[Saved entries]

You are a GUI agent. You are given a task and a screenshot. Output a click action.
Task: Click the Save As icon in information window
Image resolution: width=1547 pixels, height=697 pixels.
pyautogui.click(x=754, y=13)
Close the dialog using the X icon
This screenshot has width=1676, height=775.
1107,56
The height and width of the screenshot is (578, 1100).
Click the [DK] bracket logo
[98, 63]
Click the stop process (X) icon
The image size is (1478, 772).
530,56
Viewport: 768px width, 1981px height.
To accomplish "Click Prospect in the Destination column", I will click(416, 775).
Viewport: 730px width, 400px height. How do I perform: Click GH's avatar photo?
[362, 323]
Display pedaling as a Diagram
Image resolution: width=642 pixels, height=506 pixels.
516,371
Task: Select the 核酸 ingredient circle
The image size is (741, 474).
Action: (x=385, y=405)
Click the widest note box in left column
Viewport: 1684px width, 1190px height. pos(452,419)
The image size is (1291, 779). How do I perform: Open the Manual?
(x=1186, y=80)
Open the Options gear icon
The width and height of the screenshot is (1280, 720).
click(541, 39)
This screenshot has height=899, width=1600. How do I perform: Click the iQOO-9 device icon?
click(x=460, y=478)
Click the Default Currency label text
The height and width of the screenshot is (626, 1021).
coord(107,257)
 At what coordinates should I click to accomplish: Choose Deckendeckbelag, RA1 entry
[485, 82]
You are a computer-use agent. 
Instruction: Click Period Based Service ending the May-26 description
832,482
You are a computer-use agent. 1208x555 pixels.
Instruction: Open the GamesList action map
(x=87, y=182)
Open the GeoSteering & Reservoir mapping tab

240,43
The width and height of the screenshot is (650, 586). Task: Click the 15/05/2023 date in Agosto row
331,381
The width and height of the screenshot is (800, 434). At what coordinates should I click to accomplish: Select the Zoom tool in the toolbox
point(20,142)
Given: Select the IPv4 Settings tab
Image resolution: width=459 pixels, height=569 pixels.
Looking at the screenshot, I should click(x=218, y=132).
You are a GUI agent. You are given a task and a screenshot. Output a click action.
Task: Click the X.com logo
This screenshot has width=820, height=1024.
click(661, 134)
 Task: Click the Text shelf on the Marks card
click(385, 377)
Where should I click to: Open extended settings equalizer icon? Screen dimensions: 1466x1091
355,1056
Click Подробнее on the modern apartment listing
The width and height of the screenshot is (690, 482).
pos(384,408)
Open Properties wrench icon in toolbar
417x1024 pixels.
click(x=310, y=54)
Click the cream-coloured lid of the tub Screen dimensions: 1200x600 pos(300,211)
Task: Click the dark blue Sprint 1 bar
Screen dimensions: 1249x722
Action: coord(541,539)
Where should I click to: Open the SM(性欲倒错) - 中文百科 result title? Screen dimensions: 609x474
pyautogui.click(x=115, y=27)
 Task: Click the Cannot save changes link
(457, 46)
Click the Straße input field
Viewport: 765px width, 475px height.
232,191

What to produce => Every entry above should be retyped exactly as shown.

Result of the task =>
You are a GUI agent. You are given a task and a screenshot. Output a click action.
Task: Click the Save As icon in information window
Image resolution: width=1547 pixels, height=697 pixels.
pyautogui.click(x=754, y=13)
Close the dialog using the X icon
This screenshot has width=1676, height=775.
1107,56
The height and width of the screenshot is (578, 1100).
Click the [DK] bracket logo
[98, 63]
Click the stop process (X) icon
The image size is (1478, 772).
530,56
Viewport: 768px width, 1981px height.
To accomplish "Click Prospect in the Destination column", I will click(416, 775).
Viewport: 730px width, 400px height. How do I perform: Click GH's avatar photo?
[362, 323]
Display pedaling as a Diagram
Image resolution: width=642 pixels, height=506 pixels.
516,371
Task: Select the 核酸 ingredient circle
The image size is (741, 474).
Action: (x=385, y=405)
Click the widest note box in left column
Viewport: 1684px width, 1190px height. pos(452,419)
The image size is (1291, 779). How do I perform: Open the Manual?
(x=1186, y=80)
Open the Options gear icon
The width and height of the screenshot is (1280, 720).
click(541, 39)
This screenshot has height=899, width=1600. How do I perform: Click the iQOO-9 device icon?
click(x=460, y=478)
Click the Default Currency label text
The height and width of the screenshot is (626, 1021).
coord(107,257)
 At what coordinates should I click to accomplish: Choose Deckendeckbelag, RA1 entry
[485, 82]
You are a computer-use agent. 
Instruction: Click Period Based Service ending the May-26 description
832,482
You are a computer-use agent. 1208x555 pixels.
Instruction: Open the GamesList action map
(x=87, y=182)
Open the GeoSteering & Reservoir mapping tab

240,43
The width and height of the screenshot is (650, 586). Task: Click the 15/05/2023 date in Agosto row
331,381
The width and height of the screenshot is (800, 434). At what coordinates should I click to accomplish: Select the Zoom tool in the toolbox
point(20,142)
Given: Select the IPv4 Settings tab
Image resolution: width=459 pixels, height=569 pixels.
Looking at the screenshot, I should click(x=218, y=132).
You are a GUI agent. You are given a task and a screenshot. Output a click action.
Task: Click the X.com logo
This screenshot has width=820, height=1024.
click(661, 134)
 Task: Click the Text shelf on the Marks card
click(385, 377)
Where should I click to: Open extended settings equalizer icon? Screen dimensions: 1466x1091
355,1056
Click Подробнее on the modern apartment listing
The width and height of the screenshot is (690, 482).
pos(384,408)
Open Properties wrench icon in toolbar
417x1024 pixels.
click(x=310, y=54)
Click the cream-coloured lid of the tub Screen dimensions: 1200x600 pos(300,211)
Task: Click the dark blue Sprint 1 bar
Screen dimensions: 1249x722
Action: coord(541,539)
Where should I click to: Open the SM(性欲倒错) - 中文百科 result title? Screen dimensions: 609x474
pyautogui.click(x=115, y=27)
 Task: Click the Cannot save changes link
(457, 46)
Click the Straße input field
Viewport: 765px width, 475px height.
232,191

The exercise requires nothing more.